I agree with the adjacent commenter: therapy would help with this.
As someone who has similar anxieties, I was pleasantly surprised in two ways when getting professional help:
Surprise one: the advice for confronting anxiety--specifically social anxiety around forming connections--was actionable and specific rather than woo-woo and "just be present/mindful/listen to your thoughts and they go away"-flavored.
Surprise two: therapists identified specific areas where I had broken or atrophied social skills and helped to build them. Just like crossing a street, most unprompted social interactions:
a) Have an expected script which, if followed, reduces the risk of severe negative consequences to near zero. If you didn't know the script you mentioned ("Wait until all traffic has stopped..."), then crossing a street would be dangerous indeed.
b) Have a higher likelihood of minor, non-lasting negative consequences: getting honked at by oblivious drivers, playing do-I-go-left-or-right chicken with oncoming pedestrians, bumping into people, and so on.
c) Have a lot of rules that are contextual (local traffic laws :: mores about what is acceptable in a park vs. in a pub). Some of those rules can be researched, but a lot of them are unspoken/gained through practice--and practice with others is most effective.
d) Are not practiced perfectly by most people. Those apprehensions you have? Those awkwardnesses and anxieties and hyper-awareness of the consequences of failure? Those are shared by tons of people!
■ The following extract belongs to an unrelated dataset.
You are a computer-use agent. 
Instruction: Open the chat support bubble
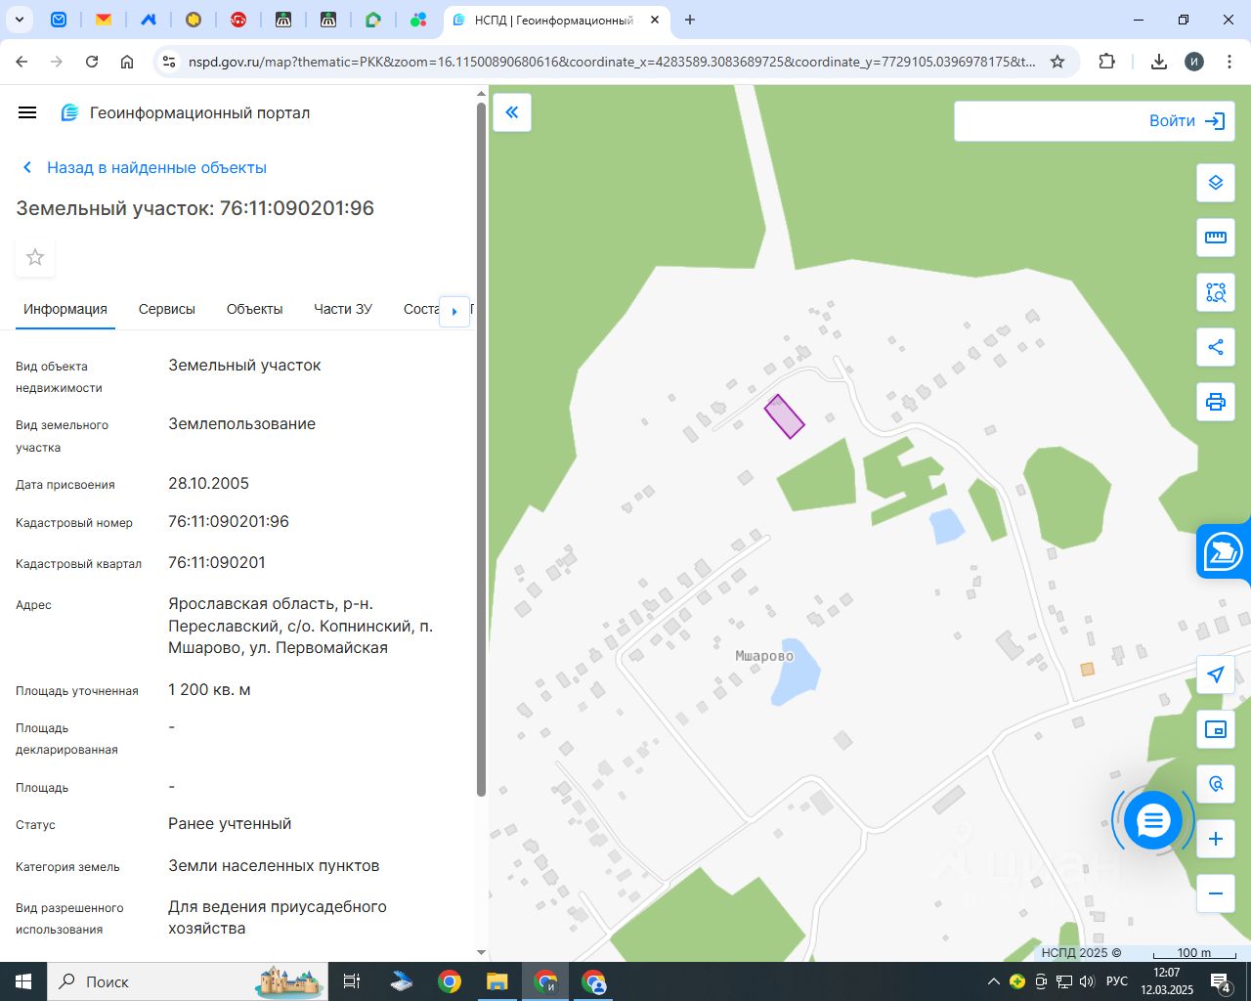tap(1153, 821)
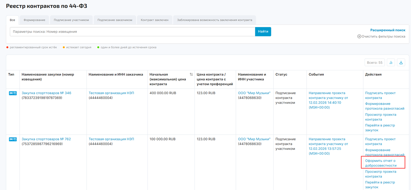
Task: Open purchase 'Закупка спорттоваров № 346'
Action: [x=46, y=93]
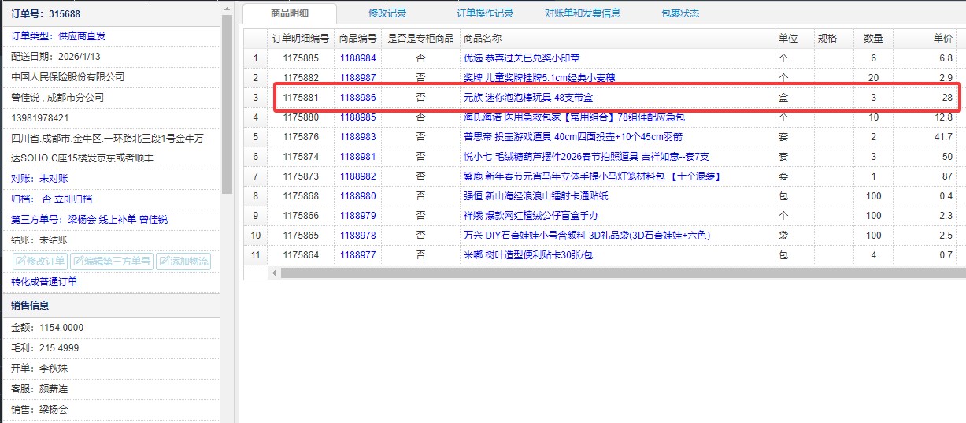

Even women in the dating scene--hell, especially women in the dating scene--are screwing up, recovering, bailing out, gathering themselves, and trying again constantly.
If you are worried about "missing some kind of sign and ... losing a job", that sounds a lot like either anxiety (therapy surprise one helps) or some missing/mis-functioning specific skills (therapy surprise two, and I cannot underline this enough, really helps here).
(Caveat: be aware that psych help, just like friends, car mechanics, or clothing stores, is variable in quality and highly preference-based; multiple selection passes may be needed before you find someone that you vibe well with).
I also really recommend Devon Price's writing on the subject. He has a few focuses that may be less relevant here (experiencing autism, being queer/trans), but also writes extensively on social/romantic interaction as a practiced, scripted phenomenon; I have found those essays to really help contextualize some of this stuff: https://devonprice.medium.com/
> I really do not get why people are against dating apps, when those are the best thing ever to avoid catastrophic consequences for initial approach.
I'm not against dating apps; I'm responding to the "unprompted social outreach is risky/a bad cost-benefit" claim.
In fact, you can get a lot more out of dating apps if you have practiced the skills required to be comfortable with ("comfortable with" is not the same as "good at") apropos in-person connection forming!
Also:
> nobody sane will blast you on social media
I agree. Raging about someone's social gaffe on social media is not sane/healthy behavior. Since jackasses raging online is nearly never as life-ruining as you might fear, framing it as "not sane and therefore not worth losing sleep over" is a good approach!
...and people on social media routinely rage about pedestrians, cyclists, slow drivers, etc. With pictures, license plates, death threats--the works. With dating, just like with crossing the street, it is not worth worrying about: be kind/do no harm, learn (potentially with help) the skills needed to progress, be willing to fail a lot while learning, and it will turn out well. I promise.
EDIT: Also, one last thing:
Avoid parts of the internet that use language like "daring to approach while ugly" and "on initial approach" when talking about dating. I've been there. I get how good it can feel to be validated by people with similar experiences, who explain that it isn't your fault/that thinking about dating as adversarial game theory is healthy. But those communities are toxic, self-hatred-reinforcing hostility factories. Seriously, go for a walk/watch TV/read a book instead.
If those are terms you came to use organically, consider avoiding them to avoid being associated with those places.